Shared Situational Understanding

Trinity is built on the assumption that effective coordination emerges from shared understanding rather than centralised control.

Every participant—human or agent—should be able to answer a common set of questions:

  • What is happening?
  • What is planned?
  • What is changing?
  • Why is it changing?
  • Which capabilities are affected?
  • What assumptions were made?
  • What risks have been identified?
  • What has already been learned?

The objective is not to expose all information to everyone, but to make relevant information available to those who need it when they need it.

This allows participants to remain intentionally "lazy"; consuming context only when it becomes relevant rather than continuously monitoring the entire system.

Planning, Execution, and Knowledge

The three pillars of Trinity each address a different aspect of organisational coordination.

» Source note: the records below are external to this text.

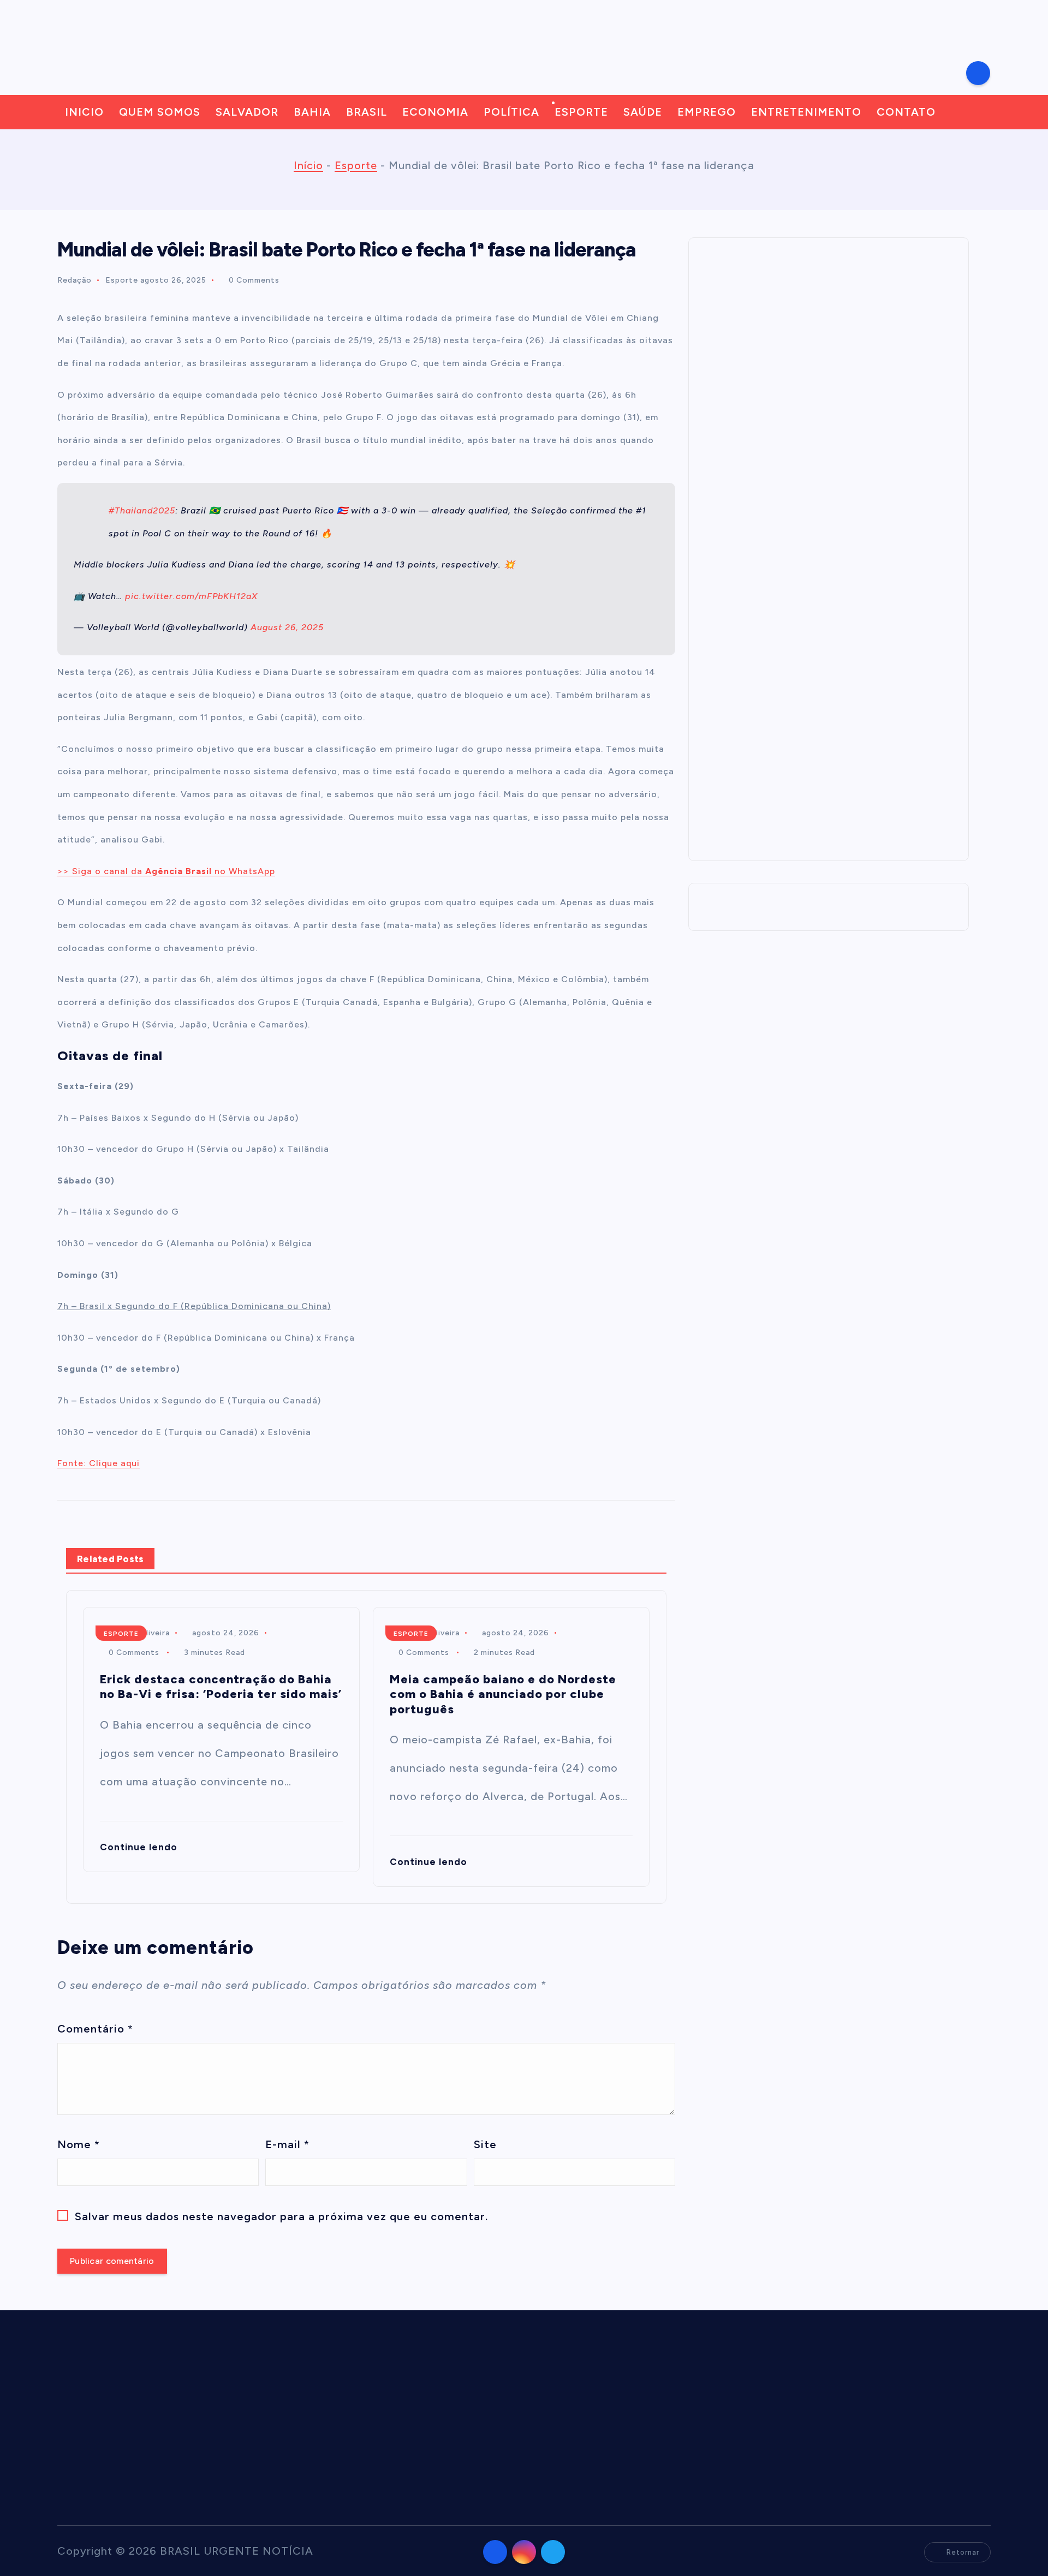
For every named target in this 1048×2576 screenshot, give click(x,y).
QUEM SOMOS (159, 111)
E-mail (287, 2144)
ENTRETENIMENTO (806, 111)
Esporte (356, 165)
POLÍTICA (511, 111)
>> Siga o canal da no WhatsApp (166, 871)
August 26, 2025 (287, 627)
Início (308, 165)
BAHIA (312, 111)
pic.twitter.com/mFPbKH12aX (191, 596)
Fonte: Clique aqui (98, 1463)
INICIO (84, 111)
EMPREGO (706, 111)
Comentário (95, 2028)
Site (485, 2144)
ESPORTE (581, 111)
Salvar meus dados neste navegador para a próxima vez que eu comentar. (281, 2216)
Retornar (962, 2552)
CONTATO (906, 111)
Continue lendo (140, 1847)
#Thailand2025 (142, 510)
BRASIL (366, 111)
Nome (78, 2144)
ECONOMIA (435, 111)
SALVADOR (247, 111)
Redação (74, 280)
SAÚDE (642, 111)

TJ2.0 – Intent and Planning

TJ2.0 captures objectives, opportunities, constraints, priorities, dependencies, and critical paths.

Its role is to answer:

What are we trying to achieve, and why?

Planning is not viewed as a static activity but as a continuously evolving model of intent that guides operational decisions.

SMC – Execution and Process

SMC provides the operational layer where plans are translated into repeatable and observable activities.

Using process models, workflows, and BPMN concepts, SMC answers:

How do we execute work consistently and predictably?

The focus is on creating transparency in execution while preserving flexibility where human judgement remains necessary.

INIO-bus – Coordination and Organizational Memory

INIO-bus acts as the event-driven coordination fabric connecting humans, agents, services, applications, and infrastructure.

Rather than merely transporting messages, it captures operational intent, decisions, outcomes, and observations.

Its role is to answer:

What is happening right now, and how does it relate to everything else?

Over time, INIO-bus becomes a living organisational memory that preserves not only events, but also context, rationale, and governance.

From Events to Knowledge

A deployment, a process execution, a code change, or an infrastructure modification are not valuable merely because they happened.

Their value lies in understanding:

  • what triggered them
  • which capabilities they affect
  • what outcomes were expected
  • whether those outcomes were achieved
  • how future decisions should be influenced

Trinity therefore seeks to transform operational activity into organisational knowledge.

The goal is to establish traceability from intent to outcome:

Objective
    ↓
Decision
    ↓
Plan
    ↓
Process
    ↓
Execution
    ↓
Event
    ↓
Outcome
    ↓
Knowledge

Human and Agent Collaboration

The emergence of large language models, autonomous agents, and code-generation systems fundamentally changes how software organisations operate.

Humans are no longer the only active participants in delivery processes.

Trinity assumes a future where:

  • humans provide judgement
  • agents provide execution
  • processes provide consistency
  • events provide awareness
  • knowledge provides continuity

Success therefore depends on establishing a common operational language that can be understood by both people and machines.

The Goal

The purpose of Trinity is not to increase control.

The purpose is to increase understanding.

By connecting planning, execution, and shared knowledge into a coherent operational model, Trinity seeks to reduce ambiguity, strengthen governance, preserve organisational memory, and enable effective collaboration across humans, agents, services, and infrastructure.

The ultimate objective is simple:

Create and maintain a shared situational understanding that enables better decisions, better coordination, and better outcomes.